Presiden Prabowo Subianto kini tengah menyiapkan PP Jabatan Sipil Polri sebagai langkah konkret untuk mengakhiri polemik Perpol Nomor 10 Tahun 2025. Langkah ini menjadi perhatian publik karena berkaitan erat dengan tata kelola birokrasi dan penempatan personel kepolisian di instansi sipil. Pemerintah ingin memastikan bahwa penempatan tersebut memiliki dasar hukum yang kuat dan tidak melanggar aturan yang lebih tinggi.
Polemik ini bermula ketika Kepolisian Negara Republik Indonesia (Polri) menerbitkan Peraturan Kepolisian (Perpol) Nomor 10 Tahun 2025. Banyak pihak menilai aturan tersebut melampaui kewenangan karena mengatur penempatan anggota Polri pada jabatan sipil tanpa payung hukum Peraturan Pemerintah (PP). Oleh karena itu, Presiden Prabowo mengambil inisiatif untuk mempercepat sinkronisasi regulasi melalui PP Jabatan Sipil Polri.
Penyusunan PP Jabatan Sipil Polri bertujuan untuk memberikan kepastian hukum yang lebih jelas bagi personel Polri maupun instansi penerima. Selain itu, aturan ini berfungsi sebagai panduan teknis agar tidak terjadi tumpang tindih kewenangan antarlembaga.

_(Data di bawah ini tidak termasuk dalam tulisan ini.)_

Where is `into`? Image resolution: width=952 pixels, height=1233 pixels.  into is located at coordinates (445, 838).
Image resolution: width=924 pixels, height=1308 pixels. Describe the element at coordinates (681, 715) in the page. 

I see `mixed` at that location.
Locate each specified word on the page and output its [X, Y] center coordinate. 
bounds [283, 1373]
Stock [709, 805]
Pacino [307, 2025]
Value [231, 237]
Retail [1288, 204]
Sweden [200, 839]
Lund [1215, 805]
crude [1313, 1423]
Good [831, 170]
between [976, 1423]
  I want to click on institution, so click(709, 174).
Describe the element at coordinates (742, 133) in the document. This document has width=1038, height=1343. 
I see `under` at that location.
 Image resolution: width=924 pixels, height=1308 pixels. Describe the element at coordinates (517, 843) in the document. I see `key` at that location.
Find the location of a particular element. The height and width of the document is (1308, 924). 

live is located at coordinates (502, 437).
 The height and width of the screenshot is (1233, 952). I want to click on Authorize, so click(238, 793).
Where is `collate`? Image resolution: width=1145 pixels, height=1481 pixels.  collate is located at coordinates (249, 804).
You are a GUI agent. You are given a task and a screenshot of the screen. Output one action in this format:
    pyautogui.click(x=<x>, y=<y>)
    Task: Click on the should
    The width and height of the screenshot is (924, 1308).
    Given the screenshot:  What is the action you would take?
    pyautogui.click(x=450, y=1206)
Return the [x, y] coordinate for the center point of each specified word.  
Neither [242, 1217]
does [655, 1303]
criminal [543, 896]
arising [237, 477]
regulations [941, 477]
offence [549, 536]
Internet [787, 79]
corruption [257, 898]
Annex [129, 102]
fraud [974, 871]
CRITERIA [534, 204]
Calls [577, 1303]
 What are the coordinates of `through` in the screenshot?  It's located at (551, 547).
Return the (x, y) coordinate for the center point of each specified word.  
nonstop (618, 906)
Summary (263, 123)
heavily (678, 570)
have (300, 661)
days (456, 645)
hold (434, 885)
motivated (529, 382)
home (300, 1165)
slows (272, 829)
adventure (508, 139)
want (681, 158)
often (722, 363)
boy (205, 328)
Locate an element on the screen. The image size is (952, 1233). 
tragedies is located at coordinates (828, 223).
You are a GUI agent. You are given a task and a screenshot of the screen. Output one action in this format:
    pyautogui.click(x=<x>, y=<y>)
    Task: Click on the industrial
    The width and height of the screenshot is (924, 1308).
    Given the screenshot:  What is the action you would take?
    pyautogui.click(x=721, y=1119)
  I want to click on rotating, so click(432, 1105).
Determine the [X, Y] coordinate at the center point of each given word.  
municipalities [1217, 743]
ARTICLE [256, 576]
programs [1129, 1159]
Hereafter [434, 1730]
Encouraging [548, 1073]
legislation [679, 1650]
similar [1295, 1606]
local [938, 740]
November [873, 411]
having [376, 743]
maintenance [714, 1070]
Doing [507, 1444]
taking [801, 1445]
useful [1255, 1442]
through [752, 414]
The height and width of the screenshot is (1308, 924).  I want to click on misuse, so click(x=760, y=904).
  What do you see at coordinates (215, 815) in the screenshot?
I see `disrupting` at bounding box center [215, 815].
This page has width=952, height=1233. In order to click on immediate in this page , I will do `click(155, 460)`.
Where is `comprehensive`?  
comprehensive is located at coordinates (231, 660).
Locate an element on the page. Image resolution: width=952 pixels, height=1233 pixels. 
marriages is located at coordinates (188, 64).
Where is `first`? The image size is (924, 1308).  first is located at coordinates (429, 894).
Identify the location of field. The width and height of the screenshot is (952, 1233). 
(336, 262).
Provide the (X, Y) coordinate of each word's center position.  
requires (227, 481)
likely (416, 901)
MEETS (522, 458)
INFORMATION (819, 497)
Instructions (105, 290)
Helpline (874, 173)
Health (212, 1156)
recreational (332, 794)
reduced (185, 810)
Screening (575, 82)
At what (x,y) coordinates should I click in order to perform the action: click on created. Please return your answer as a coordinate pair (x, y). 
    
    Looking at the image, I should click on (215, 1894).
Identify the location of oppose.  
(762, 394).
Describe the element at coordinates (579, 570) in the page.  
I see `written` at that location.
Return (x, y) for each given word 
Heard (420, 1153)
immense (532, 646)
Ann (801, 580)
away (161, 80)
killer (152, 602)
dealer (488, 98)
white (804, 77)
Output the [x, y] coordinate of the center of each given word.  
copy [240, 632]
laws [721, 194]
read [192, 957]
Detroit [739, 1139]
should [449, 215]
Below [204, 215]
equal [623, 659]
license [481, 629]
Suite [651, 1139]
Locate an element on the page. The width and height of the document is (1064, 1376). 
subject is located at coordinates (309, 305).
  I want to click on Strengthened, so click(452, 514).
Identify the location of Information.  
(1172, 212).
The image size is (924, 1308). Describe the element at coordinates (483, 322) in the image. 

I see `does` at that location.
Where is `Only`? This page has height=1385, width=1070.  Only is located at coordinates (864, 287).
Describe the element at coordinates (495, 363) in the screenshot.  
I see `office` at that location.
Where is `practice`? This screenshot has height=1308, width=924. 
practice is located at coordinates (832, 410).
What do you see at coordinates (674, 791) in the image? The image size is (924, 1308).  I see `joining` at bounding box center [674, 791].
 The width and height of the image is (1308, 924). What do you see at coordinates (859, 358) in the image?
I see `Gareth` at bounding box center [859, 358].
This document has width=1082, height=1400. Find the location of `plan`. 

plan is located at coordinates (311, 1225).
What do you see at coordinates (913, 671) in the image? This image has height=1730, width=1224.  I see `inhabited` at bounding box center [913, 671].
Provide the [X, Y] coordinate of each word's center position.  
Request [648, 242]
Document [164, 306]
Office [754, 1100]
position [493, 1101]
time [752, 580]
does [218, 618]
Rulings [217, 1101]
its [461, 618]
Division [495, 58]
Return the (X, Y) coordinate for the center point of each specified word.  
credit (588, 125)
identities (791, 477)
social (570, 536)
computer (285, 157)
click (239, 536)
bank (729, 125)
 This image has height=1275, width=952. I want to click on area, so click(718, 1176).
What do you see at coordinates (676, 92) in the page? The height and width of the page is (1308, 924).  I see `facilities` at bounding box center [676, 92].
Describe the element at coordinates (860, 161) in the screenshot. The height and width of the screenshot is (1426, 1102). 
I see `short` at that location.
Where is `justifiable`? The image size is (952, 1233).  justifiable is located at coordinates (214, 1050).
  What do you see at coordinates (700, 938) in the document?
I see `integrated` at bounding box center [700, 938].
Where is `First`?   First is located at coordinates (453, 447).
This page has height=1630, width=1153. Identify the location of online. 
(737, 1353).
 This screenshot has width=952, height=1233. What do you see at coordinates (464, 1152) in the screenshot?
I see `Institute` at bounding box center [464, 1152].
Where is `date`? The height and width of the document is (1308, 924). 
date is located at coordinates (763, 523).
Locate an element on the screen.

Undang-Undang Nomor 20 Tahun 2023 tentang Aparatur Sipil Negara (UU ASN) telah mengatur mengenai jabatan manajerial dan non-manajerial. Presiden Prabowo ingin memastikan bahwa PP Jabatan Sipil Polri ini selaras dengan semangat UU ASN tersebut. Dengan demikian, pengisian jabatan sipil oleh anggota Polri tetap berada dalam koridor reformasi birokrasi.
Salah satu kekhawatiran masyarakat adalah kembalinya praktik dwifungsi yang dapat mengganggu profesionalisme instansi sipil. Namun, pemerintah menegaskan bahwa PP Jabatan Sipil Polri akan mengatur batasan-batasan yang ketat. Hanya jabatan tertentu yang membutuhkan keahlian khusus kepolisian yang dapat diisi oleh personel Polri.
Dalam proses penyusunannya, terdapat beberapa poin krusial yang akan dimasukkan ke dalam PP Jabatan Sipil Polri. Pemerintah melibatkan berbagai kementerian terkait, termasuk Kemenpan-RB dan Sekretariat Negara, untuk menggodok draf tersebut.
Berikut adalah beberapa fokus utama dalam draf regulasi tersebut:
Kriteria Jabatan: Menentukan secara spesifik jabatan sipil apa saja yang boleh diisi oleh anggota Polri.
Mekanisme Penempatan: Mengatur prosedur seleksi dan persetujuan dari pimpinan instansi terkait.
Status Kepegawaian: Menjelaskan status hak dan kewajiban personel selama bertugas di luar struktur Polri.
Evaluasi Berkala: Adanya sistem pengawasan untuk memastikan efektivitas penempatan personel.
Langkah Presiden Prabowo menyusun PP Jabatan Sipil Polri mendapat respons beragam dari pengamat kebijakan publik. Sebagian besar memberikan apresiasi karena presiden bertindak cepat dalam merespons keresahan masyarakat. Selain itu, penggunaan PP dianggap lebih tepat secara hierarki hukum dibandingkan hanya menggunakan Perpol.
Namun, beberapa aktivis hak asasi manusia tetap mengingatkan agar pemerintah tetap transparan. Mereka berharap PP Jabatan Sipil Polri tidak menjadi pintu masuk bagi militerisme atau polisisasi di ruang sipil yang seharusnya bersifat netral.
“Kepastian hukum adalah kunci utama. Dengan adanya PP, perdebatan mengenai legalitas penempatan Polri di instansi sipil seharusnya bisa tuntas secara konstitusional.”
Penyusunan PP Jabatan Sipil Polri merupakan solusi cerdas dari Presiden Prabowo Subianto untuk menengahi polemik yang ada. Aturan ini diharapkan mampu menciptakan sinergi yang sehat antara Polri dan instansi sipil tanpa mencederai prinsip demokrasi. Masyarakat kini menanti draf final dari peraturan ini agar transparansi tetap terjaga.
Dengan adanya regulasi yang lebih tinggi, birokrasi Indonesia diharapkan menjadi lebih efektif dan efisien. Penempatan personel yang tepat pada posisi yang tepat akan mempercepat pencapaian target pembangunan nasional di masa kepemimpinan Prabowo-Gibran.